That's a good point, but qemu never does futex on the guest physical
memory so can't be a problem for postcopy at least, it's also not
destabilizing in any way (and the stack dump also happens only if you
have DEBUG_VM selected).

The userfaultfd stress test actually could end up using futex on the
userfault memory, but it never triggered anything, it doesn't get to
that fixup_user_fault at runtime.

Still it should be fixed for s390 and futex.

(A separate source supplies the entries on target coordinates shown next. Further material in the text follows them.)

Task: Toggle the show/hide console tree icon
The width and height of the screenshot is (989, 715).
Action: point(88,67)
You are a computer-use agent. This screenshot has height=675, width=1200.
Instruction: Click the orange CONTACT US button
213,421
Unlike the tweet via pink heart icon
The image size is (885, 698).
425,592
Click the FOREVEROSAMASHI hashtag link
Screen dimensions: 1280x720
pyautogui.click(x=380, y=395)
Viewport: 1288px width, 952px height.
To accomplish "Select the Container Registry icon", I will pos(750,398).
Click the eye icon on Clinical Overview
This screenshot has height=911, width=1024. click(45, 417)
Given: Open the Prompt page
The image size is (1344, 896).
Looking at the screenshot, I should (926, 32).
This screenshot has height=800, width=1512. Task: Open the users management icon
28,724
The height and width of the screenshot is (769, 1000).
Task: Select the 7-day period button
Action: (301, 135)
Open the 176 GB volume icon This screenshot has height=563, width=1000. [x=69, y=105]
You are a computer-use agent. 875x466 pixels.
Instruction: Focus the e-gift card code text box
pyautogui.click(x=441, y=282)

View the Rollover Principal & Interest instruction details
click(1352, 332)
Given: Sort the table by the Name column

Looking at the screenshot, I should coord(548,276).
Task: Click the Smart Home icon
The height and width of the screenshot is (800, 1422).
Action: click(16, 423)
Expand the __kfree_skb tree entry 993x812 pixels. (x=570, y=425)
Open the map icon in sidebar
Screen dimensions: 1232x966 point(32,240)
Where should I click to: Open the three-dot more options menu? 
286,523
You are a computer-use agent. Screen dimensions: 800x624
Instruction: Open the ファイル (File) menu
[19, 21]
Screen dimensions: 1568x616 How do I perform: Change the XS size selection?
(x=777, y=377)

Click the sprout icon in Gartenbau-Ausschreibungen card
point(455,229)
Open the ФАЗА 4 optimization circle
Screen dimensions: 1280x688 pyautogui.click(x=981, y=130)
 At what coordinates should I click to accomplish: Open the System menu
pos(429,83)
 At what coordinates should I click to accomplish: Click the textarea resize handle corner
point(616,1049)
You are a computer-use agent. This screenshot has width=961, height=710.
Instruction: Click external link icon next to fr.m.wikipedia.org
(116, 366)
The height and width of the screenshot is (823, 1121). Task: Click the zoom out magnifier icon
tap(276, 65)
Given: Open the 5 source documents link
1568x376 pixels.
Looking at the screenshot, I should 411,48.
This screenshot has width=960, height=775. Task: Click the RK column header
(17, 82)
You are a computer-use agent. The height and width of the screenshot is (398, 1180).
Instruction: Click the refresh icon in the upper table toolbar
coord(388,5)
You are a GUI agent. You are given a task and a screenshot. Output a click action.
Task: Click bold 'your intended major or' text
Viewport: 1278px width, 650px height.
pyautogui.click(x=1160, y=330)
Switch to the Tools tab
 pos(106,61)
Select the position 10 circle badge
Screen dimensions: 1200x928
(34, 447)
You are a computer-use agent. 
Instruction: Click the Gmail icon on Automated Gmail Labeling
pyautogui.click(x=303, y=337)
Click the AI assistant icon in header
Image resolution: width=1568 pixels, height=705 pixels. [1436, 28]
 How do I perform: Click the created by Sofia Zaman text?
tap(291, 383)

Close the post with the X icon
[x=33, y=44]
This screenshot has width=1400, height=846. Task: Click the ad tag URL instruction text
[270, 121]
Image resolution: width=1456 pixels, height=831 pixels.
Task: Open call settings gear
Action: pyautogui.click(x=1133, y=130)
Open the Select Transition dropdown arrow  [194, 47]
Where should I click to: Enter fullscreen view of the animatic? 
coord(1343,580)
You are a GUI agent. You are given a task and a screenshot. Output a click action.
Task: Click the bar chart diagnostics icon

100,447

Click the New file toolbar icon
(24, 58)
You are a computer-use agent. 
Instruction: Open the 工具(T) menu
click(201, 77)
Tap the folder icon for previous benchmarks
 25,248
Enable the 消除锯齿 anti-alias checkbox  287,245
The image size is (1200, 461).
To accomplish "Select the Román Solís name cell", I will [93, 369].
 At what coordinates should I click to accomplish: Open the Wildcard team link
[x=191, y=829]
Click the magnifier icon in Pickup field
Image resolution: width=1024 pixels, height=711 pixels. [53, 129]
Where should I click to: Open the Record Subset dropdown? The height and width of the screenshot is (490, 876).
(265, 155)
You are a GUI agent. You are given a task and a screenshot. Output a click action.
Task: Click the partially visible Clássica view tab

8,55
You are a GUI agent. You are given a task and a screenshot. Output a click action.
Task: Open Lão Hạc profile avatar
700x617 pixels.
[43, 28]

It's probably better to add a fixup_user_fault_unlocked that will work
like get_user_pages_unlocked. I.e. leaves the details of the mmap_sem
locking internally to the function, and will handle VM_FAULT_RETRY
automatically by re-taking the mmap_sem and repeating the
fixup_user_fault after updating the FAULT_FLAG_ALLOW_RETRY to
FAULT_FLAG_TRIED.

Note that the FAULT_FLAG_TRIED logic will need an overhaul soon, as we
must be able to release the mmap_sem in handle_userfault() even if
FAULT_FLAG_TRIED is passed instead of FAULT_FLAG_ALLOW_RETRY for to
reasons:

1) the theoretical scheduler race, with the schedule() not blocking
   after setting the state to TASK_KILLABLE and then calling
   schedule() will be not an issue anymore (we'll return
   VM_FAULT_RETRY and handle_userfault() will be repeated by the
   caller immediately later and hopefully eventually schedule() will
   block...). We never experienced this race a single time and
   thousands of postcopy live migration happened so it seems mostly a
   theoretical issue. Even in the worst case it triggers it cannot
   corrupt memory but you'll get a sigbus and a stuck dump identical
   to what you already experienced above on s390 (not because of the
   theoretical scheduler race for s390 case, but the failure point
   ends the same).
   
2) we'll be able to wrprotect pagetables (only with mmap_sem for
   reading, without touching vmas) as the program runs, and while
   faults are already in progress. If the wrprotection happens after
   the kernel already returned VM_FAULT_RETRY of its own because a
   page fault was already in flight and it was processed as a
   lightweight-locking one, we may enter the write protect tracking
   handle_userfault() with FAULT_FLAG_TRIED and we must still be
   allowed to block and in turn to drop the mmap_sem and in turn to
   return VM_FAULT_RETRY or a VM_FAULT_USERFAULT or some other
   flag. In fact it's also fine if the handle_userfault() won't cause
   a transition from the caller fault_flags from
   FAULT_FLAG_ALLOW_RETRY to FAULT_FLAG_TRIED. I think a new
   VM_FAULT_? flag is the way to go and then the caller will know
   nothing has really happened and the caller must retry also if it
   was already at the FAULT_FLAG_TRIED stage when it entered
   handle_mm_fault. Or the caller will avoid the transition to
   FAULT_FLAG_TRIED if it was still at the FAULT_FLAG_ALLOW_RETRY
   stage.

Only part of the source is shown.